Mostly since the ps4 generation of consoles, which have 8 very weak cores, architectures have evolved into trying to make sure all the cores are working on something and doing something useful. A lot of game engines have moved to a Task based system for that purpose. In there, you don’t dedicate 1 thread to do one thing, but instead split your work into small sections, and then have multiple threads work on those sections on their own, merging the results after the tasks finish. Unlike the fork-join approach of having one dedicated thread and having it ship off work to helpers, you do everything on the helpers for the most part. Your main timeline of operations is created as a graph of tasks to do, and then those are distributed across cores. A task cant start until all of its predecessor tasks are finished. If a task system is used well, it grants really good scalability as everything automatically distributes to however many cores are available. A great example of this is Doom Eternal, where you can see it smoothly scaling from PCs with 4 cores to PCs with 16 cores. Some great talks from GDC about it are Naughty Dog “Parallelizing the Naughty Dog Engine Using Fibers” 3 and the 2 Destiny Engine talks 4 5

In practice.

Cpp since version 11 has a lot of utilities in the standard library that we can use for multithreading. The starter one is std::thread. This will wrap around a thread from the operating system. Threads are expensive to create and creating more threads than you have cores will decrease performance due to overhead. Even then, using a std::thread to create something like explained above with dedicated threads can be straightforward. Detailed info here 6 Pseudocode


void GameLoop()
{
    while(!finish)
    {
        SyncRenderThread();

        PerformGameLogic();

        SyncRenderThread();
    }
}

void main(){


    std::thread gamethread(GameLoop);

    while(!finish)
    {
        SyncGameThread();

        PerformRenderLogic();

        SyncGameThread();

        CopyGameThreadDataToRenderer();
    }
}

In here, the mainloop renders, and each frame is synced with the gamethread. Once both threads finish their work, the renderthread copies the gamethread data into its internal structures. In a design like this, the game thread CANT access the renderer internal structures, and the renderer cant access the data of the gamethread until the gamethread has finished executing. The 2 threads are working on their own, and only sharing at the end of the frame.

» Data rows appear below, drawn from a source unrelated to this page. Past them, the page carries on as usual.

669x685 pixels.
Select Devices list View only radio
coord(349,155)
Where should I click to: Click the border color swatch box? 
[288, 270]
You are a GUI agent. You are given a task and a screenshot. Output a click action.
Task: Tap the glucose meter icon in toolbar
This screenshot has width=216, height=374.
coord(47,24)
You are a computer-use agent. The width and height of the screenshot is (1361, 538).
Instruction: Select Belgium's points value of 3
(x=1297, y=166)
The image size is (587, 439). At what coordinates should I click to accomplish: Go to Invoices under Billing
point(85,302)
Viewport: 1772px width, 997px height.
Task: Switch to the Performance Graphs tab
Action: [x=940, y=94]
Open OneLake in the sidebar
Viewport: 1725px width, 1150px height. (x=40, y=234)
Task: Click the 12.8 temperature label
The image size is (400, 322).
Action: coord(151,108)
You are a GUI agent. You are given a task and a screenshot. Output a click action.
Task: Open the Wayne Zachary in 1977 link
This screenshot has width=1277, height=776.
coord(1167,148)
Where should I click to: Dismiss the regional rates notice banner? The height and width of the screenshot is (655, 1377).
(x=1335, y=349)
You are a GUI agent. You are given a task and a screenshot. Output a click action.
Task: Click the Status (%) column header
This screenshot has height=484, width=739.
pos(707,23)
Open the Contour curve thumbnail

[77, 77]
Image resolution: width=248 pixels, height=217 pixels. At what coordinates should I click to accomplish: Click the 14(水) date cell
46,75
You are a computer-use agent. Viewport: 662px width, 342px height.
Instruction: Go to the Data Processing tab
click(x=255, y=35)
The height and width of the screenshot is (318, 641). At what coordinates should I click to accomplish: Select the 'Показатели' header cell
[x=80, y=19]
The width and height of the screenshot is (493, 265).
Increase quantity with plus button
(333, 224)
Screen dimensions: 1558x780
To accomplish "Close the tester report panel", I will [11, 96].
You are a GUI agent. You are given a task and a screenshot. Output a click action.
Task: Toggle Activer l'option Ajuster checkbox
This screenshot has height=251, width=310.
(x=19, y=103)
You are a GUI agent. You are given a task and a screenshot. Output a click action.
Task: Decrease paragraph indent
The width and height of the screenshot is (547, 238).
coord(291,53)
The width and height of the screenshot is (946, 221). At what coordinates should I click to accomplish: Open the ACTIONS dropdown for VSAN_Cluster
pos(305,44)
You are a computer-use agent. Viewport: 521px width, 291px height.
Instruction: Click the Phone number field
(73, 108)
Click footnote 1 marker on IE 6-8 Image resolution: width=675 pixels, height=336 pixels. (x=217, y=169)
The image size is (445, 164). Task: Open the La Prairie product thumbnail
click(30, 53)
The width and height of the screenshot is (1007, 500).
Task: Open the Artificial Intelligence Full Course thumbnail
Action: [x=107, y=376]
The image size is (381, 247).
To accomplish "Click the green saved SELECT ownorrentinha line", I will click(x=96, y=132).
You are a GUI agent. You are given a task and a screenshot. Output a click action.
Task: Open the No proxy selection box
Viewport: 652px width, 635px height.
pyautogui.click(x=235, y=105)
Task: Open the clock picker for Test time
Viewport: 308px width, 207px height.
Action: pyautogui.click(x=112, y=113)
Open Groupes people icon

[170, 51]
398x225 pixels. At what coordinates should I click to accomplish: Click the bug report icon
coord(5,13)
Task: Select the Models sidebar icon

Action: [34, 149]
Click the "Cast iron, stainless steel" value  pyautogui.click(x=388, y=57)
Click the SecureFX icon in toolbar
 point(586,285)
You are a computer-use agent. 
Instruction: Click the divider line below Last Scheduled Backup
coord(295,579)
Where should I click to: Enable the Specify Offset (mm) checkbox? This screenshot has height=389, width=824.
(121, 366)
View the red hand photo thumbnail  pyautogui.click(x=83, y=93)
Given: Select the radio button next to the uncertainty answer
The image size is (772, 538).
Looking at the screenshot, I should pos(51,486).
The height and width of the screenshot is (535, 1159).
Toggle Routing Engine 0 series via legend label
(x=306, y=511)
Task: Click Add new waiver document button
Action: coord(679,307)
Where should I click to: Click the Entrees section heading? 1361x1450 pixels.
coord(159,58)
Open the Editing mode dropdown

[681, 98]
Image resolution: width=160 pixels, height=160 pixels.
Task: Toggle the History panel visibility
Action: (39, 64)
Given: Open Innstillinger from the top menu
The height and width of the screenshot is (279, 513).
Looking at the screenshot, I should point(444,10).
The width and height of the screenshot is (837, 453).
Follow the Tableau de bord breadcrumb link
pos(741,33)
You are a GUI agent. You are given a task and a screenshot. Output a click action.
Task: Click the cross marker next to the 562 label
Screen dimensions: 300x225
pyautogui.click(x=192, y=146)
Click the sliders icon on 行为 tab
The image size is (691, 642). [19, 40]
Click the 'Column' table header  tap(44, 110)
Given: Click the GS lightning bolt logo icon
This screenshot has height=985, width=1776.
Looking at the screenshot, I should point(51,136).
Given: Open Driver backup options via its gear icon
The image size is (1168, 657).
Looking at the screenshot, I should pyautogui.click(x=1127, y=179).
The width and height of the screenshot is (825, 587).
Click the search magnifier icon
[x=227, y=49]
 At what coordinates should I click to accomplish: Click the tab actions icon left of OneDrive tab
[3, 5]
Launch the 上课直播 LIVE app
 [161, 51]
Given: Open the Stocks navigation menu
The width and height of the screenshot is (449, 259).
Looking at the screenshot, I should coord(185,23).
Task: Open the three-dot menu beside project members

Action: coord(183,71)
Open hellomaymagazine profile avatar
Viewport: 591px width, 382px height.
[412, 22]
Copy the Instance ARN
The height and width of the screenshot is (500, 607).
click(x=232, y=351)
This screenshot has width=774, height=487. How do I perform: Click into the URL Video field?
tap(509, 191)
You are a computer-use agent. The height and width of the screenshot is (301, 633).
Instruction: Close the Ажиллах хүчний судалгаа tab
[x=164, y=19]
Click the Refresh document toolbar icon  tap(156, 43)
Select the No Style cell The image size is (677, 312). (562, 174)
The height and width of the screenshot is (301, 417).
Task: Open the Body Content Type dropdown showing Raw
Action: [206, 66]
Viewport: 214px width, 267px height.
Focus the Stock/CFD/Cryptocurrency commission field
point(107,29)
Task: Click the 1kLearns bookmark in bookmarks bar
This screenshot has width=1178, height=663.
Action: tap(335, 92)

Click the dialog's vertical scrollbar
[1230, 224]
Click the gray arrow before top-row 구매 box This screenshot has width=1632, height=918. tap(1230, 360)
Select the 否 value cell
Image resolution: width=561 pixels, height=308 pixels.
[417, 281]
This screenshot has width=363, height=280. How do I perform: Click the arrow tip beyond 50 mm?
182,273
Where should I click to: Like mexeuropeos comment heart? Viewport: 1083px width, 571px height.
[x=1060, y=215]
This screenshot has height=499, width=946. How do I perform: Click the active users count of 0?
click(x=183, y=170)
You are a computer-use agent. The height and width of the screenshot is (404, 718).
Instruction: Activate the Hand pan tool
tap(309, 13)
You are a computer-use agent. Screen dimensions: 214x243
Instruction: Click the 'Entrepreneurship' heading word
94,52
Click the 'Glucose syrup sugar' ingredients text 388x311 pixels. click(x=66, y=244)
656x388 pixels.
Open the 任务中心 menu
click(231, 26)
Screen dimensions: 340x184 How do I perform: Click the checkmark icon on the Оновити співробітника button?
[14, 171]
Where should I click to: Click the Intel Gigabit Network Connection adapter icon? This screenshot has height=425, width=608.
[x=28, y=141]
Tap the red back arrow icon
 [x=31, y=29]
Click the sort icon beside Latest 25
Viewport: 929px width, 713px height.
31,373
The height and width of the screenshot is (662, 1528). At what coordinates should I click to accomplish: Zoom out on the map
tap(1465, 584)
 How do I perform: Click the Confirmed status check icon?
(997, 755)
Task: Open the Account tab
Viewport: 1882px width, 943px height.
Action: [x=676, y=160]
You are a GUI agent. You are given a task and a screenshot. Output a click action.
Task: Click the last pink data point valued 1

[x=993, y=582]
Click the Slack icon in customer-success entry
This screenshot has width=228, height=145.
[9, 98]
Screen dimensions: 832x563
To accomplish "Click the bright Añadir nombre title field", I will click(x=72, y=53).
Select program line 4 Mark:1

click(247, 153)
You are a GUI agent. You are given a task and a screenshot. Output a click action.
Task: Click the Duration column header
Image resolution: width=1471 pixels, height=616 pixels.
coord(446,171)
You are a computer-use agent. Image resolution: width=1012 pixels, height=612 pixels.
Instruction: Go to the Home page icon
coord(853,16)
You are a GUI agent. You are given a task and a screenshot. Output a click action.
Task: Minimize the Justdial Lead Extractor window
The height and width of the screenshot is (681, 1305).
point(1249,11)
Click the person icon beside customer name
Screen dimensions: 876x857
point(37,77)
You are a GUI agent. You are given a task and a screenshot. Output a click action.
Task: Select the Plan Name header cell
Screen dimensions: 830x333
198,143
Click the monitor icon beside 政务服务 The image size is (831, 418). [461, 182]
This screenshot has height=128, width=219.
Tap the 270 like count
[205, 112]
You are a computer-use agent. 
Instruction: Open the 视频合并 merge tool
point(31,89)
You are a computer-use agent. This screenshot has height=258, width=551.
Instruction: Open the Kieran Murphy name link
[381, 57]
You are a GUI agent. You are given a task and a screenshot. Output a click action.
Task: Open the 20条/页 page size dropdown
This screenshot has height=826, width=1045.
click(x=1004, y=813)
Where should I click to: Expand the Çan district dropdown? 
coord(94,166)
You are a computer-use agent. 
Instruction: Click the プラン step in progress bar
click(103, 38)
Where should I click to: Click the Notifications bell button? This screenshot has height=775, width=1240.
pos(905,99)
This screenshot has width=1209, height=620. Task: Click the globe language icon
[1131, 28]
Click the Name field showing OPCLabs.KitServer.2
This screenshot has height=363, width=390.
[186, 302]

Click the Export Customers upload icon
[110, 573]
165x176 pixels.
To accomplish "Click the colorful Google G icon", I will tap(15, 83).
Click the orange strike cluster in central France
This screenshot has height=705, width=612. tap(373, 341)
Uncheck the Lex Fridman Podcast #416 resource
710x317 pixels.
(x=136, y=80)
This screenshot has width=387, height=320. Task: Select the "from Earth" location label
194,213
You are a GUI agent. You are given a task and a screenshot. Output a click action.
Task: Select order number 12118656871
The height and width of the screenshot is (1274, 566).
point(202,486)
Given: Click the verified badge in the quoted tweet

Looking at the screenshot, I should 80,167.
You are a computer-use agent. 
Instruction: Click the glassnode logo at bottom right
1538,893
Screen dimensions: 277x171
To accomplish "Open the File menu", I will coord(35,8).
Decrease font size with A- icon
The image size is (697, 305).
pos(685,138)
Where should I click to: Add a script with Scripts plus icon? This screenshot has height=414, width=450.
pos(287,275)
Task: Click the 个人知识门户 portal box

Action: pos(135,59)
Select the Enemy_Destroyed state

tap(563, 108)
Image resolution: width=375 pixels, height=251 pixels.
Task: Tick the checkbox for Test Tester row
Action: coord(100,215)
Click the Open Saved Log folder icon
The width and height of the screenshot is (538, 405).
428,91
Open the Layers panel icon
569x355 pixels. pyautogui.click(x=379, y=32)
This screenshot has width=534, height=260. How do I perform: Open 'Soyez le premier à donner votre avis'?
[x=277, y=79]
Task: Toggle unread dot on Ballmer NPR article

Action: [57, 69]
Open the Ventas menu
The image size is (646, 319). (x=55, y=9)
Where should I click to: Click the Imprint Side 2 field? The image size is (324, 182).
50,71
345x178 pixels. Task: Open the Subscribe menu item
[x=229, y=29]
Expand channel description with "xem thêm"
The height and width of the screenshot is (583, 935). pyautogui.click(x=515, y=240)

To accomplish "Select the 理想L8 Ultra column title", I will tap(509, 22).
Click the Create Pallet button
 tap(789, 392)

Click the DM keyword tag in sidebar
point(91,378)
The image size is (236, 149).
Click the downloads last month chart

With the renderer design in vkguide gpudriven chapter, something like this can be implemented in a straightforward way. The renderer doesn’t care about game logic, so you can have your game logic however you want, and at the sync point of each frame you create/delete/move the renderables of the render engine.

This design will only scale to 2 cores, so we need to find a way to split things more. Lets take a deeper look into PerformGameLogic(), and see if there are things we can do to make it scale more.

Pseudocode

void PerformGameLogic(){

    input->QueryPlayerInput();
    player->UpdatePlayerCharacter();

    for(AICharacter* AiChar : AICharacters)
    {
         AiChar->UpdateAI();
    }

    for(WorldObject* Obj : Objects)
    {
        Obj->Update();
    }


    for(Particle* Part : ParticleSystems)
    {
        Part->UpdateParticles();
    }

    for(AICharacter* AiChar : AICharacters)
    {
         AiChar->UpdateAnimation();
    }

    physicsSystem->UpdatePhysics();
}

In our main game loop, we have a sequence of things that we require to do for each gameplay frame. We need to query input, update AIs, animate objects… . All of this is a lot of work, so we need to find something that is a “standalone” task that we can safely ship to other threads. After looking into the codebase, we find that UpdateAnimation() on each AiCharacter is something that only accesses that character, and as such is safe if we ship it to multiple threads.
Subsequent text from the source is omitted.